Cada verano, infinidad de flip flops se separan de los pies que las calzan, voluntaria o involuntariamente, para iniciar una nueva vida lejos de sus dueños. Muchas de esas chanclas surcan los mares durante jornadas interminables para acabar varadas en alguna playa del océano Índico. Y aunque ese dato podría servir como punto de partida para una curiosa aventura literaria, lo cierto es que las estadísticas no tienen nada de divertido: las chanclas se han convertido en uno de los principales contaminantes marinos de la zona.
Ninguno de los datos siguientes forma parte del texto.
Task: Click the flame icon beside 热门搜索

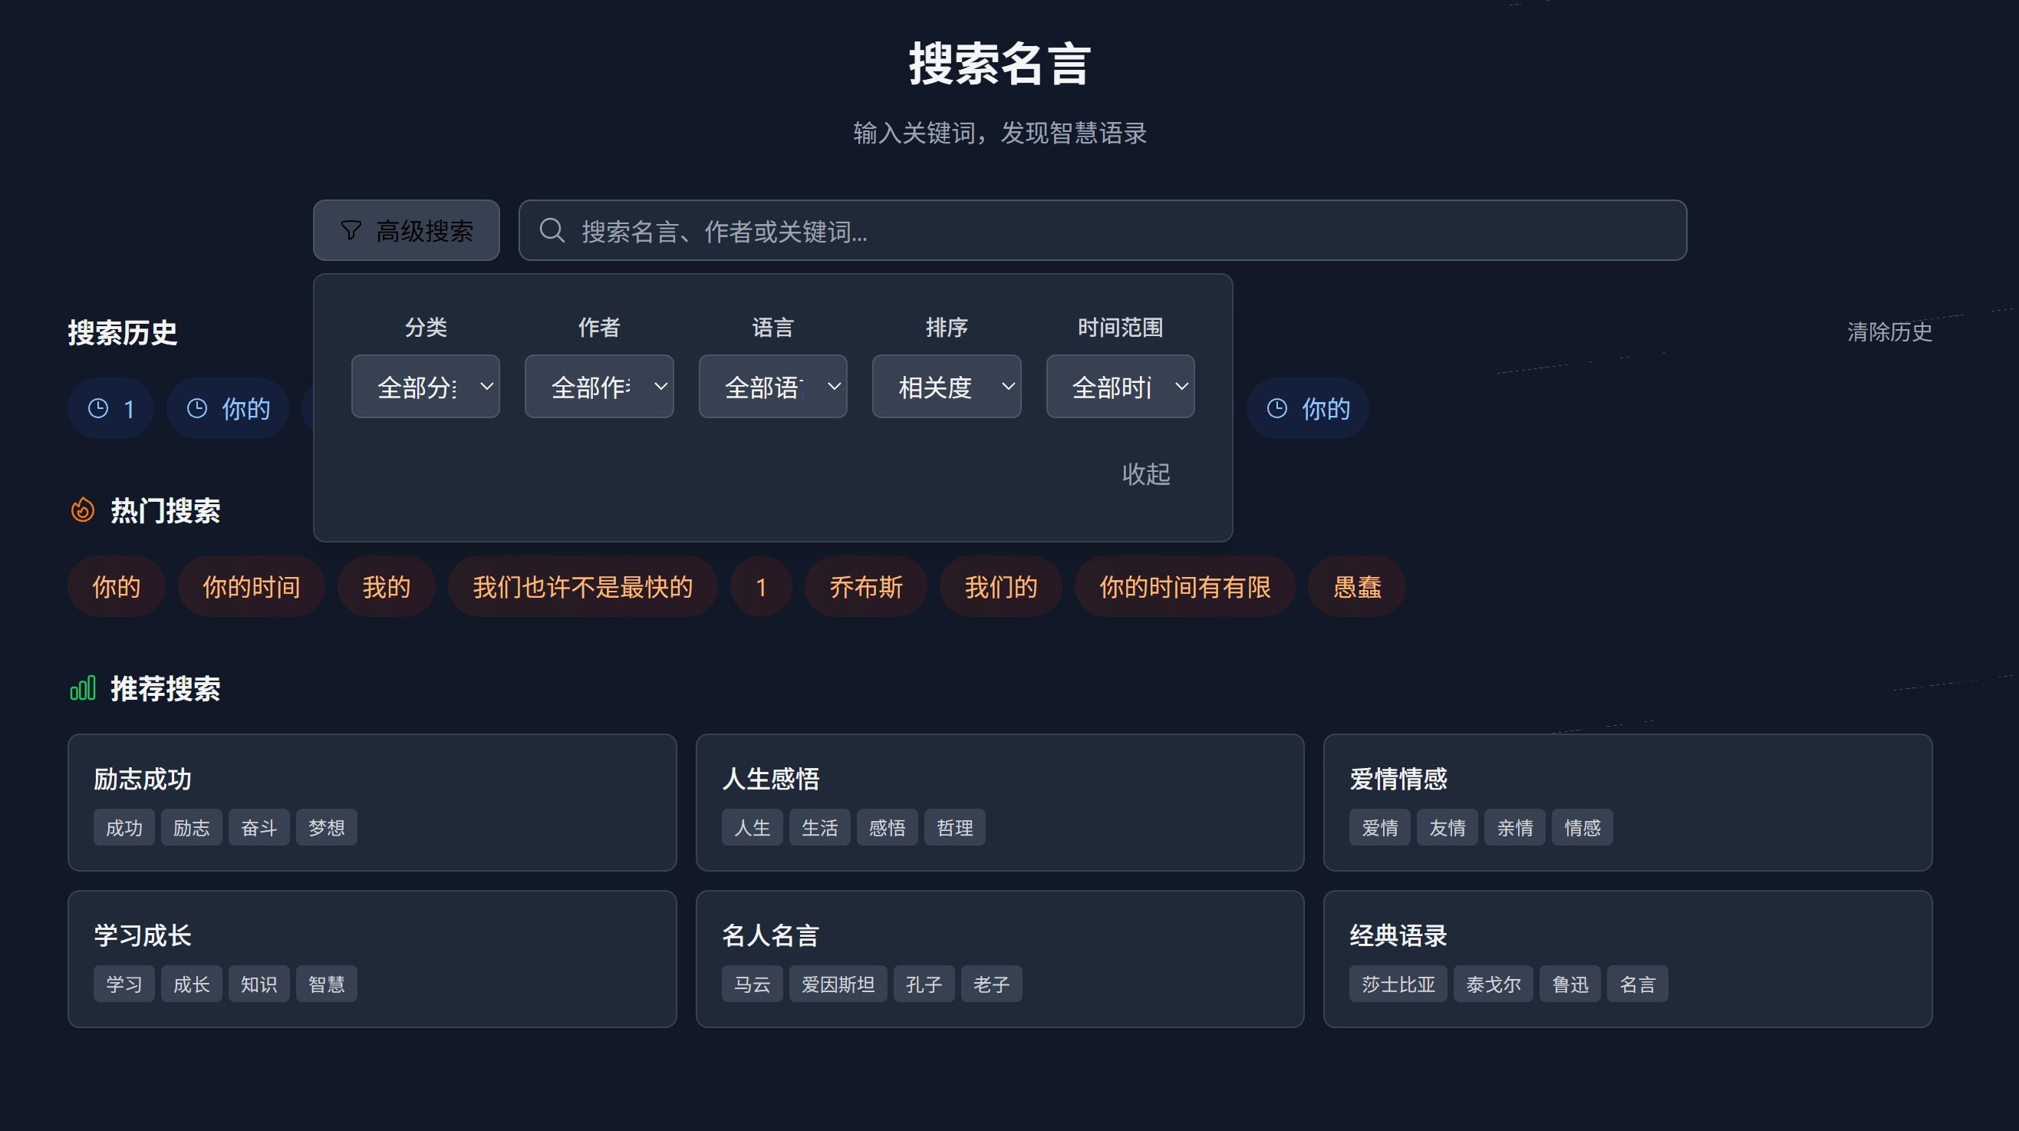Action: (82, 510)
Hace años, mientras trabajaba en la isla de Kiwayu, una conservacionista marina de Kenia llamada Julie Church comprobó en primera persona los daños medioambientales que causaba sobre el ecosistema marino el enorme volumen de residuos que acababa en las playas de aquella zona remota. Especialmente las flip flops perdidas. Church observó, además, que los niños de los alrededores utilizaban como juguetes los restos de aquellas chanclas, y eso le dio una idea. Animó a las familias de los niños a recoger las flip flops abandonadas, reciclarlas y transformarlas en objetos artesanales hechos a mano. Fue el inicio de un proyecto llamado Ocean Sole.
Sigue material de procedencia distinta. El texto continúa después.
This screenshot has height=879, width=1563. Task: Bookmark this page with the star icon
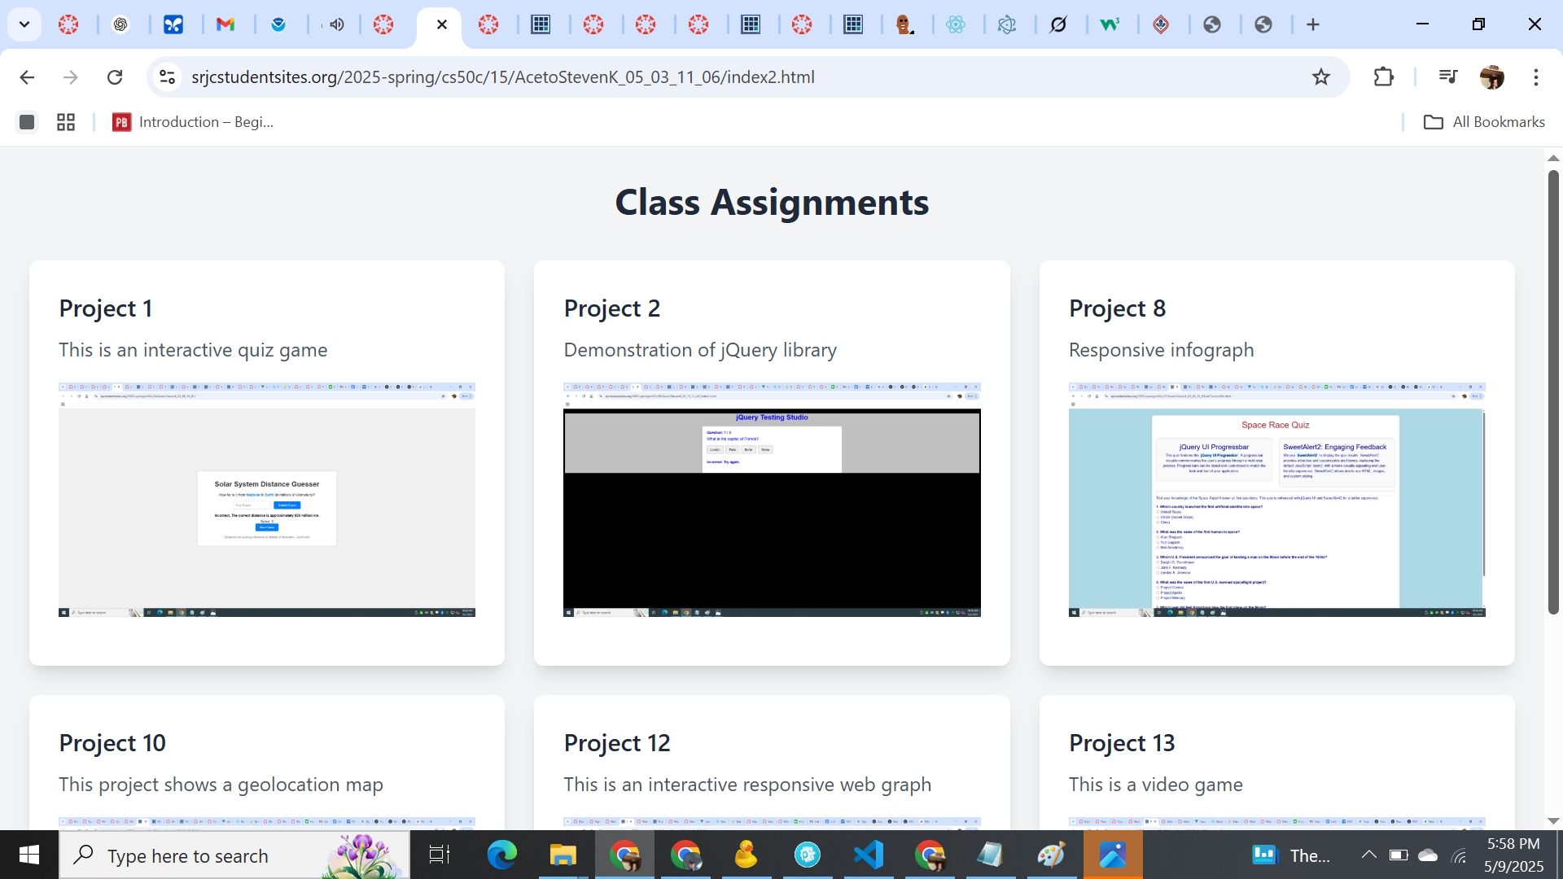point(1320,77)
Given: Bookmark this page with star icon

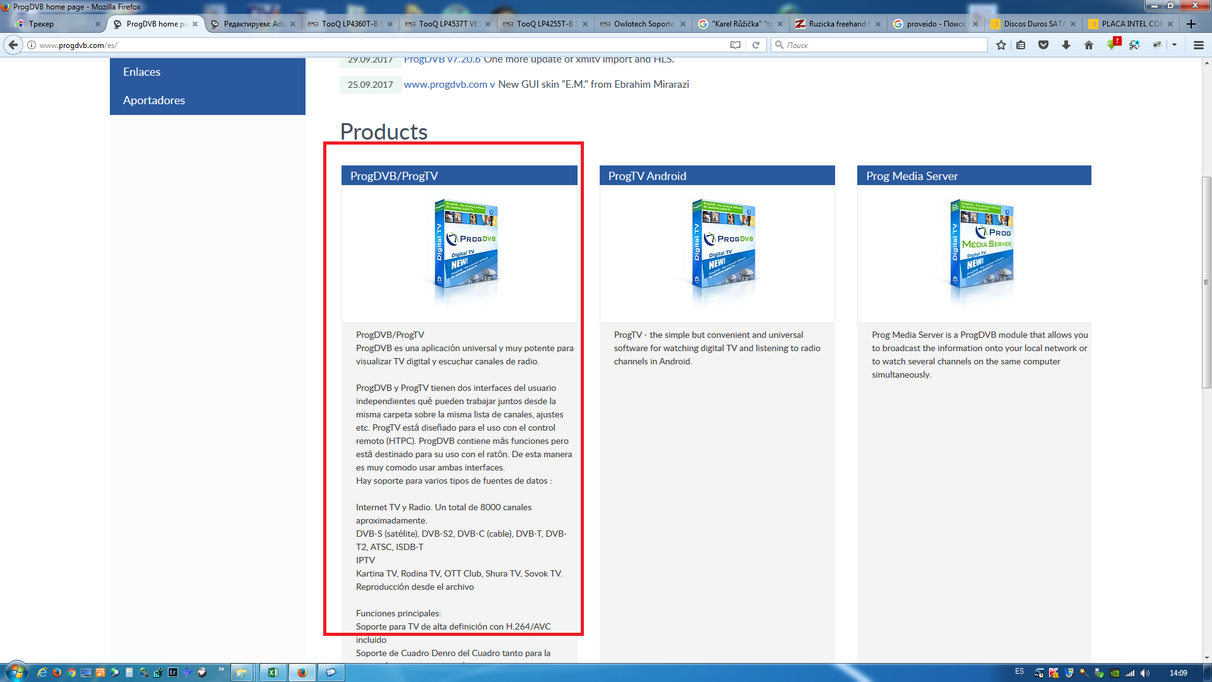Looking at the screenshot, I should (x=1001, y=45).
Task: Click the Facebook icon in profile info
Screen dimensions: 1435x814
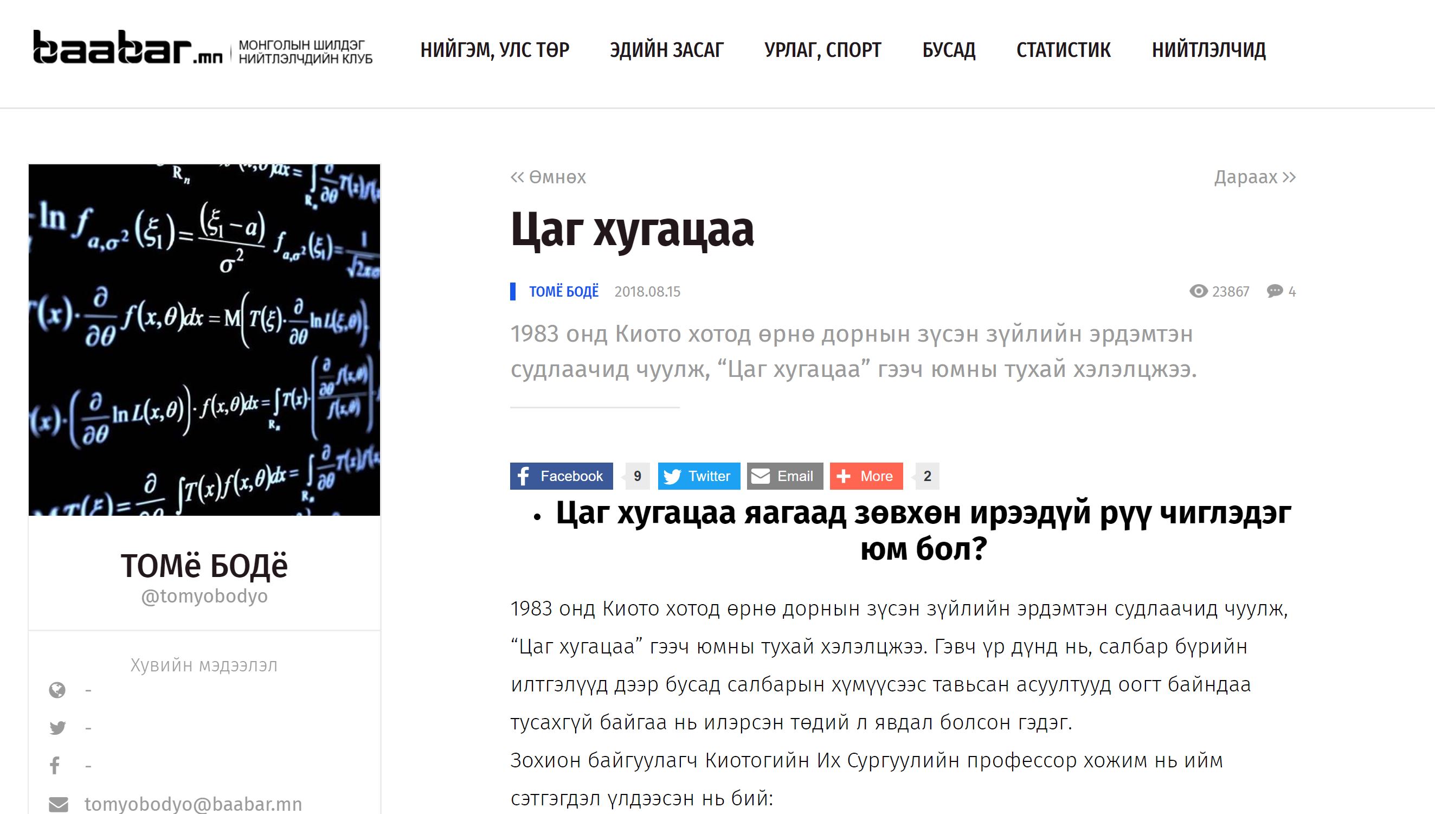Action: pyautogui.click(x=55, y=765)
Década y media después, Ocean Sole ha llegado a ser una empresa comprometida con el medio ambiente que ayuda a limpiar las costas de Kenia con su iniciativa. Los cerca de 400.000 kilos de deshechos de caucho en forma de chanclas que recoge cada año acaban convertidos en objetos manufacturados de gran colorido que la compañía vende por todo el mundo. Los artesanos locales los transforman en juguetes o libretas, en fundas para smartphones o imanes de nevera, en bolsos o artículos de decoración; y también en unas personalísimas esculturas gigantes.
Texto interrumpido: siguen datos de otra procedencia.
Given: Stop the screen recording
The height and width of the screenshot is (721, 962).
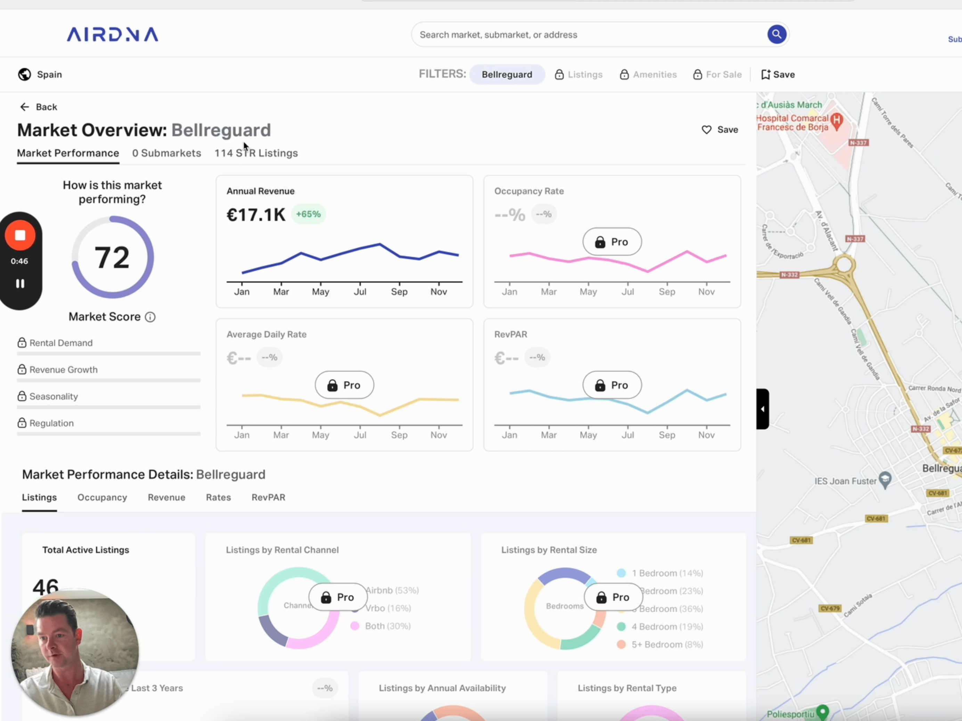Looking at the screenshot, I should pyautogui.click(x=20, y=236).
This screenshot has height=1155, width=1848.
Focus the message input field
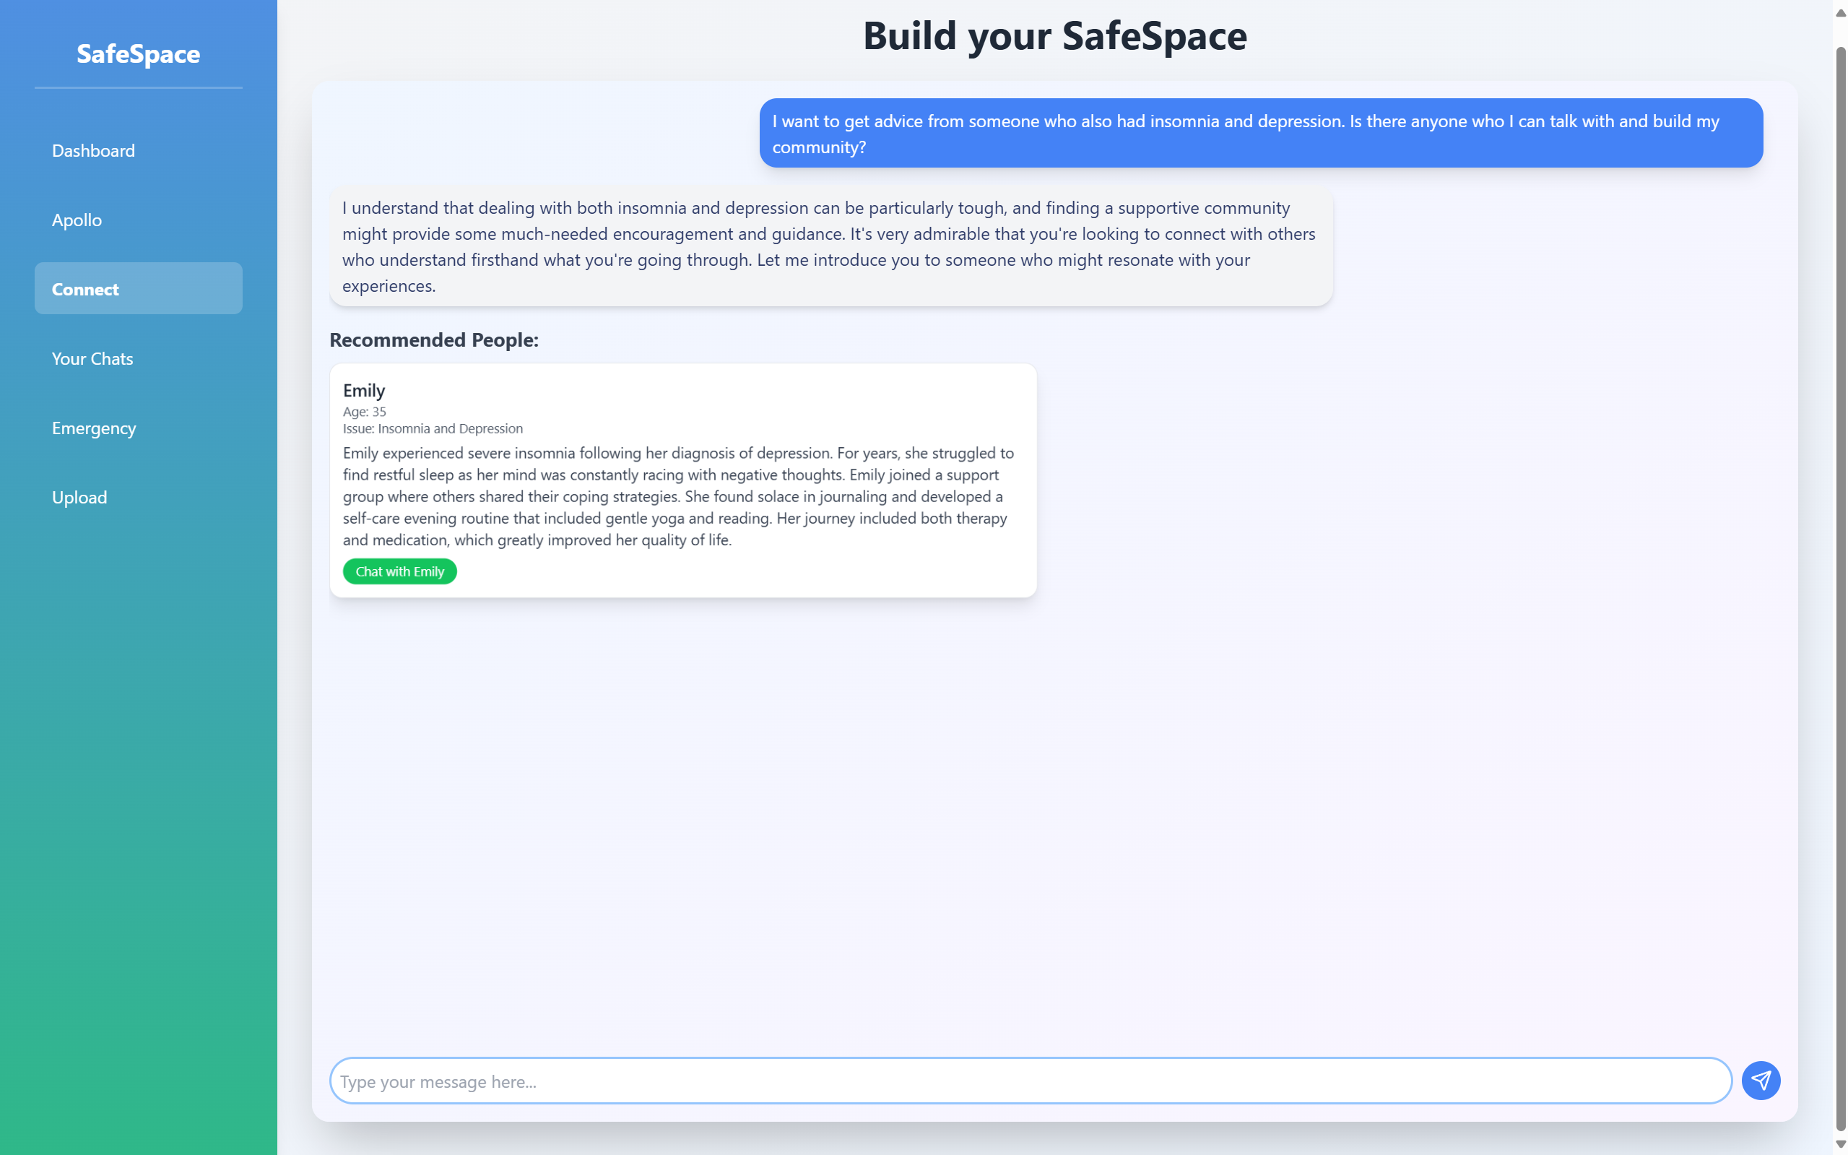pos(1029,1081)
Además de su labor por el medio ambiente, Ocean Sole contribuye al desarrollo de las comunidades locales dando trabajo a alrededor de un centenar de personas que residen en áreas poco favorecidas. La compañía cuenta, asimismo, con la Ocean Sole Foundation, que se financia con un 5% de los ingresos recogidos por la venta de sus productos y un 25% de los beneficios obtenidos con sus esculturas. Todo ello les permite apoyar iniciativas de conservación marina, implantar proyectos para fomentar la creatividad, la innovación y soluciones comerciales sostenibles o elaborar programas de educación para mostrar a los niños qué ventajas tiene el reciclaje.